> [WORK ITEM]:
The lines from the start of the data through the line containing "You are a computer-use agent. 1200x1008" are to be reproduced exactly, both ends included.

(LISTED ENTRIES)

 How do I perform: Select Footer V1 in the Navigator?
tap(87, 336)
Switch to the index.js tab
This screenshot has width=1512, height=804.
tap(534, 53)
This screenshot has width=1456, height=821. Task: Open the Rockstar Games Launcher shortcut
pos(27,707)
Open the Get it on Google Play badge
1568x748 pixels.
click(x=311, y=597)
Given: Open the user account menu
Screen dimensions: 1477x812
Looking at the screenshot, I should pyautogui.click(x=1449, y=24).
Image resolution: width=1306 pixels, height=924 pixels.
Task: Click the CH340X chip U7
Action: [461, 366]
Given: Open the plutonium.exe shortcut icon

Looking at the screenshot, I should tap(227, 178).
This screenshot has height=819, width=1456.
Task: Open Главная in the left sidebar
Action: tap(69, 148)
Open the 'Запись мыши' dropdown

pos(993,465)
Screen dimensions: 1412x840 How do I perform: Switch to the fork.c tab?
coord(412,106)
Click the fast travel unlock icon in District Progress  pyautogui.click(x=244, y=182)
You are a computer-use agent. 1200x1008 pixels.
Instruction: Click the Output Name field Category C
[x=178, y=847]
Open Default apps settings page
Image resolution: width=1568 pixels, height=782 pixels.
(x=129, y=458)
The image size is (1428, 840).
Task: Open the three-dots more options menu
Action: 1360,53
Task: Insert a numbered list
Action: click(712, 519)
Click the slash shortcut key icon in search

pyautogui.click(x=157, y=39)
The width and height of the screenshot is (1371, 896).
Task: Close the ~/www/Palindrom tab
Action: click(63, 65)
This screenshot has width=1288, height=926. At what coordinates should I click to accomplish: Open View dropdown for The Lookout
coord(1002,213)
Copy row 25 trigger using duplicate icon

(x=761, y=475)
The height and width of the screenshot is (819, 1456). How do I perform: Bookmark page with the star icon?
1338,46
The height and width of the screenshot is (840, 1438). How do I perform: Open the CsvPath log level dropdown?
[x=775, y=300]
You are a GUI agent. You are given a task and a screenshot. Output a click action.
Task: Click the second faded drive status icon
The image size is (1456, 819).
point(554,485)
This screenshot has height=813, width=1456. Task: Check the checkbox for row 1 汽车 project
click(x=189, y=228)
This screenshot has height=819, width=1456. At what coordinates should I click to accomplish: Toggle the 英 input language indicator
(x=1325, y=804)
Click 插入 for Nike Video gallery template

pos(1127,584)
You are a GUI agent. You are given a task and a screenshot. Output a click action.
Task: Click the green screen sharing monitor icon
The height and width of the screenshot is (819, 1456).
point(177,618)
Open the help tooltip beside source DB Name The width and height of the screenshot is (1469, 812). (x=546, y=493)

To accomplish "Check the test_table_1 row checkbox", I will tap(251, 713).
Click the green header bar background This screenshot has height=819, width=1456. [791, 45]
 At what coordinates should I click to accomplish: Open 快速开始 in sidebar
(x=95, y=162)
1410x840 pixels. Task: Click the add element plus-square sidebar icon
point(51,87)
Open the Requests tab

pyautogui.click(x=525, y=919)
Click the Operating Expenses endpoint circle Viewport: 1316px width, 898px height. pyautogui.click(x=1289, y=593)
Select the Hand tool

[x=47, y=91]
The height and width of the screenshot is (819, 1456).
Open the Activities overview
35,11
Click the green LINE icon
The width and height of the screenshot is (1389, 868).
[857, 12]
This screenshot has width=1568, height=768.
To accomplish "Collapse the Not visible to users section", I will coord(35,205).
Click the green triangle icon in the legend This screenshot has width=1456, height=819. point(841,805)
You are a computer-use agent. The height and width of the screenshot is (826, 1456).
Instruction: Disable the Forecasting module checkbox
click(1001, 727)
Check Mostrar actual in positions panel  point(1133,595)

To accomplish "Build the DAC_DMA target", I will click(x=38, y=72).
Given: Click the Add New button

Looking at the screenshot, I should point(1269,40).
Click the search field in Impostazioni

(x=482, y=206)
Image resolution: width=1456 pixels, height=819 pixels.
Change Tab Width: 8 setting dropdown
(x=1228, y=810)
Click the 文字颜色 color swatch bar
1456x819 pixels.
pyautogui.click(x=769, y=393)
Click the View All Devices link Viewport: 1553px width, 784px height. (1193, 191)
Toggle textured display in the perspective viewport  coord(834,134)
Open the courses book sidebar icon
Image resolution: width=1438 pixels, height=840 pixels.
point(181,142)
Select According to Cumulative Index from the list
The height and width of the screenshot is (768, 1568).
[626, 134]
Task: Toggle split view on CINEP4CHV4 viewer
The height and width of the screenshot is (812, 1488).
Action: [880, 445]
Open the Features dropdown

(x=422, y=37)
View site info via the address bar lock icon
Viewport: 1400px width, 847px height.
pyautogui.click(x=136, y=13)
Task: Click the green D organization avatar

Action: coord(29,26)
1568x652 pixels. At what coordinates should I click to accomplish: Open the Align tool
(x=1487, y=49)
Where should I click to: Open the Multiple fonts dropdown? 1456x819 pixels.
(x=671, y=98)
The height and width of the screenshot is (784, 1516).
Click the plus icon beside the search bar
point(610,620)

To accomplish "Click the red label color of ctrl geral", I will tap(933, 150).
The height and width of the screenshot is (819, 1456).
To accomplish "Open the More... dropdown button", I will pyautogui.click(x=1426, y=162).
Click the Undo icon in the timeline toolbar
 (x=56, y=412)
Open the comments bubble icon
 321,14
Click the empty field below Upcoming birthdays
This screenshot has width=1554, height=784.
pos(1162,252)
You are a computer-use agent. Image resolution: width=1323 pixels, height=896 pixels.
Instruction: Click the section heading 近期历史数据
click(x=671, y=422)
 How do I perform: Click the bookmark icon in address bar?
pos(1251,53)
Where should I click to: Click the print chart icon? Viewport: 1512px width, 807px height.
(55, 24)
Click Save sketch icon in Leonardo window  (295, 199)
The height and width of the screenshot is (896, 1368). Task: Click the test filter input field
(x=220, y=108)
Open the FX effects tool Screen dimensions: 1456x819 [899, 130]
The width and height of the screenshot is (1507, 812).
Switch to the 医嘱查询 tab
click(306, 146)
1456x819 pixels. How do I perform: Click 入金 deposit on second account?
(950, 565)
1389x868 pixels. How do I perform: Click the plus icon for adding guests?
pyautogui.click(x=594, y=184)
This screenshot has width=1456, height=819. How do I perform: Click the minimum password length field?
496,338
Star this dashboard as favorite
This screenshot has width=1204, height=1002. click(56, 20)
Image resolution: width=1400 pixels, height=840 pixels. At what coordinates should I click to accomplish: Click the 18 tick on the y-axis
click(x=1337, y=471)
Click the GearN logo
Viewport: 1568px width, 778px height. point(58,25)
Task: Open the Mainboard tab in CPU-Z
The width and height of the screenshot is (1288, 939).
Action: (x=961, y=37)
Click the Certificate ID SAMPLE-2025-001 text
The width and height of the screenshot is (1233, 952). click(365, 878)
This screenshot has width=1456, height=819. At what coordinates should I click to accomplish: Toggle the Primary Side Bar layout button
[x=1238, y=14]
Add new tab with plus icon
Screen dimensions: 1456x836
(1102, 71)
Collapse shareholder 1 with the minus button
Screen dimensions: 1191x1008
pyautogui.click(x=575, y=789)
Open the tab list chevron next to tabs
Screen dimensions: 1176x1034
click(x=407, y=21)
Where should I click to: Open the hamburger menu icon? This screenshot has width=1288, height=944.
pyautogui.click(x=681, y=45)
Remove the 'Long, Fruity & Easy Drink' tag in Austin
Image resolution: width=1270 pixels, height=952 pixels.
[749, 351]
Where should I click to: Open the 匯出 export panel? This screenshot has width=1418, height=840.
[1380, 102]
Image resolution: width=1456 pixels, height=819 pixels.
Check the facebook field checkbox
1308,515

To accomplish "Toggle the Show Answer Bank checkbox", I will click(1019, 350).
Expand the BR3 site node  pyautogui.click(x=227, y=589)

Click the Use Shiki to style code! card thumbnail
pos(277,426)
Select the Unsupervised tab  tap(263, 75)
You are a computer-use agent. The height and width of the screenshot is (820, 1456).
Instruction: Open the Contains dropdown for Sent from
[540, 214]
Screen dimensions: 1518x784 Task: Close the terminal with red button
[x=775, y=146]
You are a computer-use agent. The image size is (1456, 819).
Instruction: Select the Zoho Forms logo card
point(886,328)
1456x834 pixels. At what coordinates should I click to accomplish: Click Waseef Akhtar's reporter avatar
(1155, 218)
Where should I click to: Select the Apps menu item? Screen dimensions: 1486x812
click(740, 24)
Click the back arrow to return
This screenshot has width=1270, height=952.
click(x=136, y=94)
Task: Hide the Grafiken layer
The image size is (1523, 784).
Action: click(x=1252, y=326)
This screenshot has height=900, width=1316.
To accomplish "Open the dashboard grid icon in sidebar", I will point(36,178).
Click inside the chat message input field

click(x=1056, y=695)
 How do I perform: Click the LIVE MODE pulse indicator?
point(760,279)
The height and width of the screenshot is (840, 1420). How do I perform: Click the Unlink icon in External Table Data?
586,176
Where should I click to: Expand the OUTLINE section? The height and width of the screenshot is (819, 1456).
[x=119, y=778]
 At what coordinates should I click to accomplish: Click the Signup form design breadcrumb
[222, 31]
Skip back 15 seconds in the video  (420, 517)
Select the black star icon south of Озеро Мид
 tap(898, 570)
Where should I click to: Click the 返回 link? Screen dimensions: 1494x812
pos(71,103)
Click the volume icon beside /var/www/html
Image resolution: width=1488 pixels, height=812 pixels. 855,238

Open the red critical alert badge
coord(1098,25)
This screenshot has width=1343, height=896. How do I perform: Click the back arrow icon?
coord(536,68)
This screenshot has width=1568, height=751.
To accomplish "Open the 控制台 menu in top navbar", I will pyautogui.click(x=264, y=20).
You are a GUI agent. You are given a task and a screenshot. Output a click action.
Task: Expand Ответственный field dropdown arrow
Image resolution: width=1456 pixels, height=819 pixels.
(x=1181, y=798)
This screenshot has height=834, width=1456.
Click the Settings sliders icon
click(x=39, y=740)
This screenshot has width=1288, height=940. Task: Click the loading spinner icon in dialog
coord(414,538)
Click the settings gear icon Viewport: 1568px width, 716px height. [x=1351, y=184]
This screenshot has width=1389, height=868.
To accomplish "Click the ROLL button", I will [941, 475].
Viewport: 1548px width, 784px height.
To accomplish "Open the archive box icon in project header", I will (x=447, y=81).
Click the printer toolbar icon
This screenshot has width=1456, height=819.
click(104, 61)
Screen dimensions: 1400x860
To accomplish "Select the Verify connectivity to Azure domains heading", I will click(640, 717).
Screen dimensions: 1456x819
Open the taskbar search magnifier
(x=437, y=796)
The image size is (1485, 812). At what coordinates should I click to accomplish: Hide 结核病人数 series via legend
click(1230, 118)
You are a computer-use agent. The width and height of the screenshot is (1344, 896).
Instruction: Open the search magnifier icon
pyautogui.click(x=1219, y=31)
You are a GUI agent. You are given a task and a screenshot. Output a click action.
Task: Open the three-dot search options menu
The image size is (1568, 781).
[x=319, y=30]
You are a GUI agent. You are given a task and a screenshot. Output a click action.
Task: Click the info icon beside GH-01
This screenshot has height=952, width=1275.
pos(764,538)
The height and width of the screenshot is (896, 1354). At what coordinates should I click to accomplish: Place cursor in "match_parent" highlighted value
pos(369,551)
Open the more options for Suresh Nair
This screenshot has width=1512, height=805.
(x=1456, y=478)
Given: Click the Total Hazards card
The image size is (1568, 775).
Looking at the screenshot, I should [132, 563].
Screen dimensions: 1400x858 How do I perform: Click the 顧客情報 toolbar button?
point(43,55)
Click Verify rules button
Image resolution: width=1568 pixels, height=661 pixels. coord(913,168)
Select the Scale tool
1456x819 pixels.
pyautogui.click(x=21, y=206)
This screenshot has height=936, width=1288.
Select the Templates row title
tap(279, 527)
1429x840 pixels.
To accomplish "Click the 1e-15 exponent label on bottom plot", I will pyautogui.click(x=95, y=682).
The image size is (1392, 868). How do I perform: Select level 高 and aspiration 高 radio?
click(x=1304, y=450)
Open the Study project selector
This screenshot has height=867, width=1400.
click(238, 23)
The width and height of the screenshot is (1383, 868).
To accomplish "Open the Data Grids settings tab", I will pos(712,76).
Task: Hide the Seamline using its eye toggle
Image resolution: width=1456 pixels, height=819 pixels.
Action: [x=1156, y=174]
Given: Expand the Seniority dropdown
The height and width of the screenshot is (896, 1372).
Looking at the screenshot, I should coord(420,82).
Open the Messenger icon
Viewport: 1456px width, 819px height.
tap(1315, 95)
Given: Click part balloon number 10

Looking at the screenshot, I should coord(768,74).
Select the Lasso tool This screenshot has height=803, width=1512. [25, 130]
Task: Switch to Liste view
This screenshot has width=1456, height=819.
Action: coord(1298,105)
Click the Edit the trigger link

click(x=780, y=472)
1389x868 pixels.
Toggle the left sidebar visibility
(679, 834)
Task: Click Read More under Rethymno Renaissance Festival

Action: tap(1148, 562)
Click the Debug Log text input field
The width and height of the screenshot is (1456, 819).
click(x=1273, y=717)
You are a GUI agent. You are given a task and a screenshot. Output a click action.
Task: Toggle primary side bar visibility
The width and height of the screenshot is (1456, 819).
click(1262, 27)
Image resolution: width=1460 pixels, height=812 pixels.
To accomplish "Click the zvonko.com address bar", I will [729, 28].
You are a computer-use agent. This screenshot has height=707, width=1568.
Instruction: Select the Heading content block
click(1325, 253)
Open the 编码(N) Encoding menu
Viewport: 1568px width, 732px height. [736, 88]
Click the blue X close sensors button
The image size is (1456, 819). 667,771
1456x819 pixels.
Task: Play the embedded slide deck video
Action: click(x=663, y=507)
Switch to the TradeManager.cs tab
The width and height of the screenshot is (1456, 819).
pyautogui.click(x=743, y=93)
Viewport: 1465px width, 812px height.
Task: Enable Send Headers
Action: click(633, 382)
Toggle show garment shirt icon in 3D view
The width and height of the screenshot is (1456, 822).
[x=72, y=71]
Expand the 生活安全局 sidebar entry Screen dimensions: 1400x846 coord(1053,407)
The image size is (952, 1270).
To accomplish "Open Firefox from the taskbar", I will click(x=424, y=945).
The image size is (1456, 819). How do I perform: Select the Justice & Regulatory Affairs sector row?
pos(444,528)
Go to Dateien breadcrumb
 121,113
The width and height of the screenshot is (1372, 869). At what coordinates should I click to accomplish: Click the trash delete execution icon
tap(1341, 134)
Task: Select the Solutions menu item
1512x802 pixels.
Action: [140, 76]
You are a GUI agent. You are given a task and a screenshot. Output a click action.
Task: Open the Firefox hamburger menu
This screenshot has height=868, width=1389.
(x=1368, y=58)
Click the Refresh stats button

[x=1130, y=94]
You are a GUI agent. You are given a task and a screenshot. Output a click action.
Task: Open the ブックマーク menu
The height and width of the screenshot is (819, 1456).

(End LISTED ENTRIES)

> [THE ANSWER]:
 How do I perform: Select Footer V1 in the Navigator?
tap(87, 336)
Switch to the index.js tab
This screenshot has width=1512, height=804.
tap(534, 53)
This screenshot has width=1456, height=821. Task: Open the Rockstar Games Launcher shortcut
pos(27,707)
Open the Get it on Google Play badge
1568x748 pixels.
click(x=311, y=597)
Given: Open the user account menu
Screen dimensions: 1477x812
Looking at the screenshot, I should pyautogui.click(x=1449, y=24).
Image resolution: width=1306 pixels, height=924 pixels.
Task: Click the CH340X chip U7
Action: [461, 366]
Given: Open the plutonium.exe shortcut icon

Looking at the screenshot, I should tap(227, 178).
This screenshot has height=819, width=1456.
Task: Open Главная in the left sidebar
Action: tap(69, 148)
Open the 'Запись мыши' dropdown

pos(993,465)
Screen dimensions: 1412x840 How do I perform: Switch to the fork.c tab?
coord(412,106)
Click the fast travel unlock icon in District Progress  pyautogui.click(x=244, y=182)
You are a computer-use agent. 1200x1008 pixels.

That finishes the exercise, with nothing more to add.